--- Begin Excerpted data ---

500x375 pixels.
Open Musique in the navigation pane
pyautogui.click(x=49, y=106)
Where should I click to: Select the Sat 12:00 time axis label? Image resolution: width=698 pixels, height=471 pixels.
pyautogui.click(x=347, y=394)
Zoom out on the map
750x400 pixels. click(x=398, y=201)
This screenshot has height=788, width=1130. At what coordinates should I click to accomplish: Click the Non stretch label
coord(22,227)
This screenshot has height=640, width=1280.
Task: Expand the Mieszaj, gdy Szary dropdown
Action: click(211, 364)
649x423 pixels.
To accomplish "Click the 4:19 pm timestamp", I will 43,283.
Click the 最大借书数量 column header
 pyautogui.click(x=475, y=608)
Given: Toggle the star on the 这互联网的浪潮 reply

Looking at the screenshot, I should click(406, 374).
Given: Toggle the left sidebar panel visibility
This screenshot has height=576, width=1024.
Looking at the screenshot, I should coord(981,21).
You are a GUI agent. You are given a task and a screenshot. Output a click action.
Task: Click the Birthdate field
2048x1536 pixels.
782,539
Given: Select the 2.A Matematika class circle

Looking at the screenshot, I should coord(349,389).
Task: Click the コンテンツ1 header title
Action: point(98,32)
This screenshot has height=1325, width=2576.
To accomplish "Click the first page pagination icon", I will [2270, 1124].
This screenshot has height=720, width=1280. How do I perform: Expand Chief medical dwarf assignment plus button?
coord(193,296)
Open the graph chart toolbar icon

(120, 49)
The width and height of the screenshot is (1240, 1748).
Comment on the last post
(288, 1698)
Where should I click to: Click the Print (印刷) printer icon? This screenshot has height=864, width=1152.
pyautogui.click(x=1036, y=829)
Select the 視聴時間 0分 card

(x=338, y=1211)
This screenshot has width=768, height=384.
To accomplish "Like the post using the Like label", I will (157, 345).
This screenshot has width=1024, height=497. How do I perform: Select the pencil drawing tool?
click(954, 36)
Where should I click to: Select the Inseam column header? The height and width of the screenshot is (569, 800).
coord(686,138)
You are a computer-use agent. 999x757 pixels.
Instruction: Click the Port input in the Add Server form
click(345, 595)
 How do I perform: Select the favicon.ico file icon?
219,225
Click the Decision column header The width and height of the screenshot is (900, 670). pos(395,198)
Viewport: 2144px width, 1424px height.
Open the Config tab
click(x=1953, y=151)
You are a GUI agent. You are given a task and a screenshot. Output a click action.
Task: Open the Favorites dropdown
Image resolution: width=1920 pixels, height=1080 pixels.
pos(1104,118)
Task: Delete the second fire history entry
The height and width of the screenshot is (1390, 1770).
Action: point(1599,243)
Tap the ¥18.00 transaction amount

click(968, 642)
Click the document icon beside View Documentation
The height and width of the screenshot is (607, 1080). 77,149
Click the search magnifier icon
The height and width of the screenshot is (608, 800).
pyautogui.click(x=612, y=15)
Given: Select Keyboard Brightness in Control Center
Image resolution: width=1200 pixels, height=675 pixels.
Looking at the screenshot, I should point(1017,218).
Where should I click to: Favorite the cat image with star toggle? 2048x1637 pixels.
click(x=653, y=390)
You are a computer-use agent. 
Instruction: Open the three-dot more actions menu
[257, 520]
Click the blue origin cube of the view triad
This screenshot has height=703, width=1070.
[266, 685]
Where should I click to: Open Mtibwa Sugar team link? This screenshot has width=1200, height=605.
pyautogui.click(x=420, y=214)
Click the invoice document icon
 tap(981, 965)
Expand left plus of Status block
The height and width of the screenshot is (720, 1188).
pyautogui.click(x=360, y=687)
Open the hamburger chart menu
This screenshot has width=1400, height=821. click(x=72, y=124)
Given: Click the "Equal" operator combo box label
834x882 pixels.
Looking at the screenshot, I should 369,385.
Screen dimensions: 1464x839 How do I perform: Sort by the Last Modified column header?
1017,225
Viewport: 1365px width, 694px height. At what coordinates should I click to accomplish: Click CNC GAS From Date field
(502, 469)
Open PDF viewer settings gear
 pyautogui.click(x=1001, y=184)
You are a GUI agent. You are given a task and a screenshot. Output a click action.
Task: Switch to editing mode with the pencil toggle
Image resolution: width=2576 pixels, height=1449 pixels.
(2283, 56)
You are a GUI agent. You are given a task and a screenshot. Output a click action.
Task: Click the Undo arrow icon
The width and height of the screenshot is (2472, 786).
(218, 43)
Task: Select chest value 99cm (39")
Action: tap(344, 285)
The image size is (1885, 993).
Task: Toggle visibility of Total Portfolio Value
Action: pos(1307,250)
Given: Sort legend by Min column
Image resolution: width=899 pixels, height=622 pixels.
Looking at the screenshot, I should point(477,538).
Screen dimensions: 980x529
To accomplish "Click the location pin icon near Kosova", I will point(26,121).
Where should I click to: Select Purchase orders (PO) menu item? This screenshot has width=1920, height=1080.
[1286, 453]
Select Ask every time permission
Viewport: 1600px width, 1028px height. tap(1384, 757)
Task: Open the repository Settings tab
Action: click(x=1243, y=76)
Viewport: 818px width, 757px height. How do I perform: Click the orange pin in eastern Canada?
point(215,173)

--- End Excerpted data ---

Please copy the lines above word for word, from the line containing "Click the document" up to and including the line containing "This screenshot has width=1400, height=821.".

Click the document icon beside View Documentation
The height and width of the screenshot is (607, 1080). 77,149
Click the search magnifier icon
The height and width of the screenshot is (608, 800).
pyautogui.click(x=612, y=15)
Given: Select Keyboard Brightness in Control Center
Image resolution: width=1200 pixels, height=675 pixels.
Looking at the screenshot, I should point(1017,218).
Where should I click to: Favorite the cat image with star toggle? 2048x1637 pixels.
click(x=653, y=390)
You are a computer-use agent. 
Instruction: Open the three-dot more actions menu
[257, 520]
Click the blue origin cube of the view triad
This screenshot has height=703, width=1070.
[266, 685]
Where should I click to: Open Mtibwa Sugar team link? This screenshot has width=1200, height=605.
pyautogui.click(x=420, y=214)
Click the invoice document icon
 tap(981, 965)
Expand left plus of Status block
The height and width of the screenshot is (720, 1188).
pyautogui.click(x=360, y=687)
Open the hamburger chart menu
This screenshot has width=1400, height=821. click(x=72, y=124)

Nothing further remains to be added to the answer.